How to store data from a nested for loop?

Hello!

I have a nested for loop, which should result in a vector of vectors. Unfortunately, I’m only getting the end result, rather than each iteration. I’m probably missing something obvious about nested for loops; minimum (not actually) working example below.

using DataFrames
# Replicate Minimum Working Data
#generate DataFrame names
dfnames = ["a", "b", "c", "d", "e", "f", "g", "h", "max", "years"]
#generate column Years data
years = collect(1:10)
#generate Vector DataFrames
dfvector = []
for i in years
    dfvector = push!(dfvector, DataFrame(hcat(rand(10,9), years), dfnames))
end

#Identify the maximum value for the first dataframe
maxvaluesyr1 = zeros(length(years))
for i in years
    maxvaluesyr1[i] = maximum(dfvector[1][dfvector[1].years .== i,:].max)
end

#Identify the maximum value for the second dataframe
maxvaluesyr2 = zeros(length(years))
for i in years
    maxvaluesyr2[i] = maximum(dfvector[2][dfvector[2].years .== i,:].max)
end

The above is what I would like, but I need to loop the “for i in years” for loop over each dataframe. I tried the below example, but I kept receiving the last j loop and not the first 9. Any help is incredibly appreciated and just let me know if I can clarify further!

maxvalues = zeros(length(years))
maxvaluesvector = []
for j=1:length(dfvector)
    for i in years
        maxvalues[i] = maximum(dfvector[j][dfvector[j].years .== i,:].max)
    end
    maxvaluesvector = push!(maxvaluesvector, maxvalues)
end

maxvalues = zeros(length(years))
maxvaluesvector = []
for j=1:length(dfvector)
    for i in years
        maxvalues[i] = maximum(dfvector[j][dfvector[j].years .== i,:].max)
        maxvaluesvector = push!(maxvaluesvector, maxvalues)
    end
end

maxvalues = zeros(length(years))
maxvaluesvector = repeat([maxvalues], length(dfvector))
for j=1:length(dfvector)
    for i in years
        maxvalues[i] = maximum(dfvector[j][dfvector[j].years .== i,:].max)
        maxvaluesvector[j] = maxes
    end
end

maxvalues = zeros(length(years))
maxvaluesvector = repeat([maxvalues], length(dfvector))
for j=1:length(dfvector)
    for i in years
        maxvalues[i] = maximum(dfvector[j][dfvector[j].years .== i,:].max)
    end
    maxvaluesvector[j] = maxes
end

Let’s take the first attempt:

This allocates one maxvalues vector. For each value of j, the inner loop

for i in years
    maxvalues[i] = ...
end

overwrites the values in this vector. Then for each j the line

maxvaluesvector = push!(maxvaluesvector, maxvalues)

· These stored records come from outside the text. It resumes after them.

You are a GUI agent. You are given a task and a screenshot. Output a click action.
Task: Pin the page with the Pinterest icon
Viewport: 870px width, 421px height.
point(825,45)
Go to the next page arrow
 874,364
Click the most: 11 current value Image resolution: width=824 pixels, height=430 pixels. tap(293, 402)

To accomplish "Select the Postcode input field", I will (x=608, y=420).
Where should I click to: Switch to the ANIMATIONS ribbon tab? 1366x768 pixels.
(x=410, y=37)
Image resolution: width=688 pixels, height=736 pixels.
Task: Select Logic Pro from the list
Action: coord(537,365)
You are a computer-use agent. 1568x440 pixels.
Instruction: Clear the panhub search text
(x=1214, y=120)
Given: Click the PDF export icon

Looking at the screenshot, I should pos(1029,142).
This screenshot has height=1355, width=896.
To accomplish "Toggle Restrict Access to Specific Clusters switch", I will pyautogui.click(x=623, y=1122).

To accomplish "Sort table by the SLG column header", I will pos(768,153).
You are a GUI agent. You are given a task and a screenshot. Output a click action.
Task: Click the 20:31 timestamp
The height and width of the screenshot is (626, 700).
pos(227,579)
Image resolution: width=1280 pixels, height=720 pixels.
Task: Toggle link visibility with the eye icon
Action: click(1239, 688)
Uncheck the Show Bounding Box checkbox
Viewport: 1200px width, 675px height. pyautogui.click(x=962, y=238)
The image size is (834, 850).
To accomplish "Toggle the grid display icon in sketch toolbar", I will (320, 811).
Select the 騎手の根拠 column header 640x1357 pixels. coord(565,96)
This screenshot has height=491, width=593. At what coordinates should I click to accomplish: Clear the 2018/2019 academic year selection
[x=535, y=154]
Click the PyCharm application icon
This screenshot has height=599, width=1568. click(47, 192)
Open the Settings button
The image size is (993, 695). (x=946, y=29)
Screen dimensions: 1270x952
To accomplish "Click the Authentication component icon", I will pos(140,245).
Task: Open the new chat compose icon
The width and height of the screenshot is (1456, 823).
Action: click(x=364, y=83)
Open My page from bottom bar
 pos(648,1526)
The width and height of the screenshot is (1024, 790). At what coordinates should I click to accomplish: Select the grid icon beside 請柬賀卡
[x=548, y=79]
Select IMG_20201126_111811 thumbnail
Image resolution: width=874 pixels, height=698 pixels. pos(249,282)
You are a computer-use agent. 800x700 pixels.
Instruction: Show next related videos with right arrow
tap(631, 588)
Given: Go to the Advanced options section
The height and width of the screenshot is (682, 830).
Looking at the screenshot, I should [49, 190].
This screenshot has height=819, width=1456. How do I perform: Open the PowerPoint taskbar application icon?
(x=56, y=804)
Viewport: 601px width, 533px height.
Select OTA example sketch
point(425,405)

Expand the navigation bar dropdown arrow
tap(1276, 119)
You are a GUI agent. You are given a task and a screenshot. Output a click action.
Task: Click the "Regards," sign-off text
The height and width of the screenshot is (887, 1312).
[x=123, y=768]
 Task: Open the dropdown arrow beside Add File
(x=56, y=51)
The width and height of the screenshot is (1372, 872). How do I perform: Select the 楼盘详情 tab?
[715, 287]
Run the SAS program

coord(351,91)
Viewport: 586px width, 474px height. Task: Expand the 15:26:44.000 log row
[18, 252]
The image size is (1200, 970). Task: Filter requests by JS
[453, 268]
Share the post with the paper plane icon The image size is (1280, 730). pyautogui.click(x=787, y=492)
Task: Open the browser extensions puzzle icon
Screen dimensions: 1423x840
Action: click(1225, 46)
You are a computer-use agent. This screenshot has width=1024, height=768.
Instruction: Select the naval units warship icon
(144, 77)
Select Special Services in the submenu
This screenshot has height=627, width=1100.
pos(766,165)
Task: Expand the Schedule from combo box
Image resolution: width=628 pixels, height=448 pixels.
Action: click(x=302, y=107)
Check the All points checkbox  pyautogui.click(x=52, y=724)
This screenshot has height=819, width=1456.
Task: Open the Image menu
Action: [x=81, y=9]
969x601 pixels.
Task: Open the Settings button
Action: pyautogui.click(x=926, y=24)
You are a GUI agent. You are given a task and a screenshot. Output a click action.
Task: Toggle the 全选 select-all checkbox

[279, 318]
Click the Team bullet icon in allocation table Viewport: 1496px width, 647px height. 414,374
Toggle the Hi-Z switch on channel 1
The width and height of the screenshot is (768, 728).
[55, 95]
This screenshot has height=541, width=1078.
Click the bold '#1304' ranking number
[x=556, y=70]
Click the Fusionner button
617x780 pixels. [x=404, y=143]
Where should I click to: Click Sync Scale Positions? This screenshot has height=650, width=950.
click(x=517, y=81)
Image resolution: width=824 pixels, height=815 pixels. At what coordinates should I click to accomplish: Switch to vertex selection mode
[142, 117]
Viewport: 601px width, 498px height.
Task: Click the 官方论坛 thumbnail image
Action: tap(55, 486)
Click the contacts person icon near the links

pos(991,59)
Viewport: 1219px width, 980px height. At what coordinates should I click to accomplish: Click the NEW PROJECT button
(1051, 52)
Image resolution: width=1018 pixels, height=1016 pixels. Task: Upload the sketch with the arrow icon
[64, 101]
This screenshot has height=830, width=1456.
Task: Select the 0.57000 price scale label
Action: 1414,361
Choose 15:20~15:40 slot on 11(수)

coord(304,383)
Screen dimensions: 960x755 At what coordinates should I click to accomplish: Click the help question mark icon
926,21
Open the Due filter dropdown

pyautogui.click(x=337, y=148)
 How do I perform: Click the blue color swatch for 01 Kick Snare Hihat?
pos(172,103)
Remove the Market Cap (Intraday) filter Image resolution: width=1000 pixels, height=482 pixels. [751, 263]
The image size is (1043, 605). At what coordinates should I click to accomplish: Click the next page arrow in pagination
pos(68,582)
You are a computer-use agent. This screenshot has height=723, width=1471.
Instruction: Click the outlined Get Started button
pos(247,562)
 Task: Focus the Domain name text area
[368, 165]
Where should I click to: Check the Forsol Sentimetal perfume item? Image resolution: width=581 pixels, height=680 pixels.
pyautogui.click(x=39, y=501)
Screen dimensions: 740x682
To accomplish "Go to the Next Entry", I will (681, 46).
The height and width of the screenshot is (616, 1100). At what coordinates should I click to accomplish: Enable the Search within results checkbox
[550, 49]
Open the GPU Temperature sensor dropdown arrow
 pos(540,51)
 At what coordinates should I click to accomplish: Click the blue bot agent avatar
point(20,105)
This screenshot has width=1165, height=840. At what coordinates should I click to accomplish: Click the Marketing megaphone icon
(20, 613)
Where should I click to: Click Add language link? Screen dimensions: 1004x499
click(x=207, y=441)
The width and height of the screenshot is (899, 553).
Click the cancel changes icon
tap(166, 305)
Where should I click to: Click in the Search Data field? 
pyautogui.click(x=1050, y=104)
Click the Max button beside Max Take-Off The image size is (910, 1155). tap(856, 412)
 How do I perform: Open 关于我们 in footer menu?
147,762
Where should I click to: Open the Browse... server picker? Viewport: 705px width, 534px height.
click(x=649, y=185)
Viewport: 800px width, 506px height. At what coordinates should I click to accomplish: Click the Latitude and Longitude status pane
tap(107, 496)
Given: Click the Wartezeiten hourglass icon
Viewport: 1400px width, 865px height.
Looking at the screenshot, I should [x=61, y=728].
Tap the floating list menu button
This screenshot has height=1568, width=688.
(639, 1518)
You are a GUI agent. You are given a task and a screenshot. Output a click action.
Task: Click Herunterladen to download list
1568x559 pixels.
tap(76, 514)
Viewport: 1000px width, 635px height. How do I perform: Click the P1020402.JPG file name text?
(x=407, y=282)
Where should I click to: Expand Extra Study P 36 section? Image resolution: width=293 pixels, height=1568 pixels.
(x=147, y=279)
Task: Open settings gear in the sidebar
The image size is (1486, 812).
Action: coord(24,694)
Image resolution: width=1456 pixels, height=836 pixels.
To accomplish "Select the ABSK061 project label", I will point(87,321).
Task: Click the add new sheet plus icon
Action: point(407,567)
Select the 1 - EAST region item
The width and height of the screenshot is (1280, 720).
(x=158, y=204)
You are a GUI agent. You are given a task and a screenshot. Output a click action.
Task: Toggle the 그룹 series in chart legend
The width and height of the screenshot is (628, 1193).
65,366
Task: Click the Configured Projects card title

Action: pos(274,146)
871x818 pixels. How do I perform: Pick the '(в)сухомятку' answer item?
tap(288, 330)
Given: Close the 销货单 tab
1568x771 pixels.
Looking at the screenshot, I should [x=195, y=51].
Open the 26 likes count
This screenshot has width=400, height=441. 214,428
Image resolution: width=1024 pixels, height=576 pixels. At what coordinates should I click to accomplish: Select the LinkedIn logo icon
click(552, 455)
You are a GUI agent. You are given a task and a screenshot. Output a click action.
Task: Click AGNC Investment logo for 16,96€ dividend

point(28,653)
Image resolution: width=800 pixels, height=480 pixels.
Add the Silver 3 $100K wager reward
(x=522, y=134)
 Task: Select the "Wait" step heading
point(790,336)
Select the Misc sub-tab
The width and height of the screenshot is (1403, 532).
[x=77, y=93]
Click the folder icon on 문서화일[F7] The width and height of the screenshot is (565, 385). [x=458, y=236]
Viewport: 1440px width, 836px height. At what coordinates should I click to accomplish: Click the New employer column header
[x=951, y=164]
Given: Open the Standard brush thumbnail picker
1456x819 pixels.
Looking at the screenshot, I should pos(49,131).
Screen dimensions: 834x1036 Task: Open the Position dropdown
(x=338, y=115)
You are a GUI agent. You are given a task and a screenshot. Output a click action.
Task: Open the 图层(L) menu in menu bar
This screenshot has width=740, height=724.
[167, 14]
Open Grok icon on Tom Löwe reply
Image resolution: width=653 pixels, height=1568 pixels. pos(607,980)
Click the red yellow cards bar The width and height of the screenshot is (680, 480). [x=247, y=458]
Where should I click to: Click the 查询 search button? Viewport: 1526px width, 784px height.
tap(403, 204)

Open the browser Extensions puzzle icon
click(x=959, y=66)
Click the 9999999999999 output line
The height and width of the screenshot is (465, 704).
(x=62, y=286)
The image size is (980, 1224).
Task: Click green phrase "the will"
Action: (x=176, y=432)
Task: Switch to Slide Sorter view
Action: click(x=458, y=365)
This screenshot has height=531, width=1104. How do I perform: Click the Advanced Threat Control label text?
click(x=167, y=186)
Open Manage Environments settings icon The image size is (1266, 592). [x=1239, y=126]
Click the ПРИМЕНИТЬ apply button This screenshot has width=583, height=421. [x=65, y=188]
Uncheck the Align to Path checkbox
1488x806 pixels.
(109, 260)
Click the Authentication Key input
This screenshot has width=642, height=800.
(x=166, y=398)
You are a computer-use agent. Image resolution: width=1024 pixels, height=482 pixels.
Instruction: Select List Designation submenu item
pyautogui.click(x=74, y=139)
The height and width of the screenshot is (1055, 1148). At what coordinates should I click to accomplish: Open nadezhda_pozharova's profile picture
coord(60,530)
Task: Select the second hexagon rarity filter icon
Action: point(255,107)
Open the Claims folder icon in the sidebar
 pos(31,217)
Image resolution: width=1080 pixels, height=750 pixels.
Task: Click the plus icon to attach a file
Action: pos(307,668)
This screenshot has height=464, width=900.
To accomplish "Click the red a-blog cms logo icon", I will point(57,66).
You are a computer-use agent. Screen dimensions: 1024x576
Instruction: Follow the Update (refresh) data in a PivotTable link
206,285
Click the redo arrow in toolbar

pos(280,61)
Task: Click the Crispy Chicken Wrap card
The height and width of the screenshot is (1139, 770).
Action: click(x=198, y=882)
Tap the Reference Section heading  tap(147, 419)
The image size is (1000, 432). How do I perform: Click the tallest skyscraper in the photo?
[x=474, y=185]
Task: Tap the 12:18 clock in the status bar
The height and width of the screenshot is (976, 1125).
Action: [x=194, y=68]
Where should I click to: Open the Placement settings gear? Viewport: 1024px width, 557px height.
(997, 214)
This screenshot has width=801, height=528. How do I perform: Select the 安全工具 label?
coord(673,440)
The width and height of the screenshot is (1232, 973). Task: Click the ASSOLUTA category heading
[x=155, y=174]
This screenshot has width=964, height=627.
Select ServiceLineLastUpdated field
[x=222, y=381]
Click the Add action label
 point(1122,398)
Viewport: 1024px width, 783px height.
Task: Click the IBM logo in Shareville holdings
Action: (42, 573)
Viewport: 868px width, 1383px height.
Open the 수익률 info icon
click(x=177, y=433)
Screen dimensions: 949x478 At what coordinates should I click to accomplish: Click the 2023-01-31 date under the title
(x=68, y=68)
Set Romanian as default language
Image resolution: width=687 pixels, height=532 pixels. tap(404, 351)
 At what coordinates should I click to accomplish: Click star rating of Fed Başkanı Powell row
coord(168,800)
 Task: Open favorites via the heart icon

appends this vector maxvalues to maxvaluesvector (by the way the assignment is not necessary, you can write push!(v, ...) instead of v = push!(v, ...)).

The problem is that this always appends the same vector (the same container). You need to allocate a new vector for each j.

2 Likes

This is probably the issue. push! is pushing the same vector to maxvaluesvector every time, so every time you edit it you’re editing all the entries simultaneously. Here’s a simple example:

julia> results = []
Any[]

julia> x = [0]
1-element Vector{Int64}:
 0

julia> for i in 1:3
         x[1] = i
         push!(results, x)  # Pushing the *same* vector every time
       end

julia> results
3-element Vector{Any}:
 [3]
 [3]
 [3]

If you want your results to be different vectors, then you need to make that explicit. One easy way in this case is to copy when you push!:

julia> results = []
Any[]

julia> for i in 1:3
         x[1] = i
         push!(results, copy(x))
       end

julia> results
3-element Vector{Any}:
 [1]
 [2]
 [3]

Edit: Yup, what @sijo said :slightly_smiling_face:

3 Likes

Thanks @sijo, and @rdeits. I understand overwriting the initial vector is the expected behaviour and I expected that too. I didn’t expect it wouldn’t append the vector for each iteration of the outer loop, which could be thought of as each total inner loop.

I thought nested for loops followed logic like:

  1. Iterate over each inner loop value [i] and store the results e.g. in a vector for the first outer loop value [j]
  2. push! would store that first total inner loop given the first outer loop value [j]
  3. The outer loop value [j] changes to [j] + 1 for example and the inner loop repeats and overwrites the initial storage (i.e. the first vector).
  4. Push! then appends the overwritten vector to the outer loop vector, which becomes a vector of vectors.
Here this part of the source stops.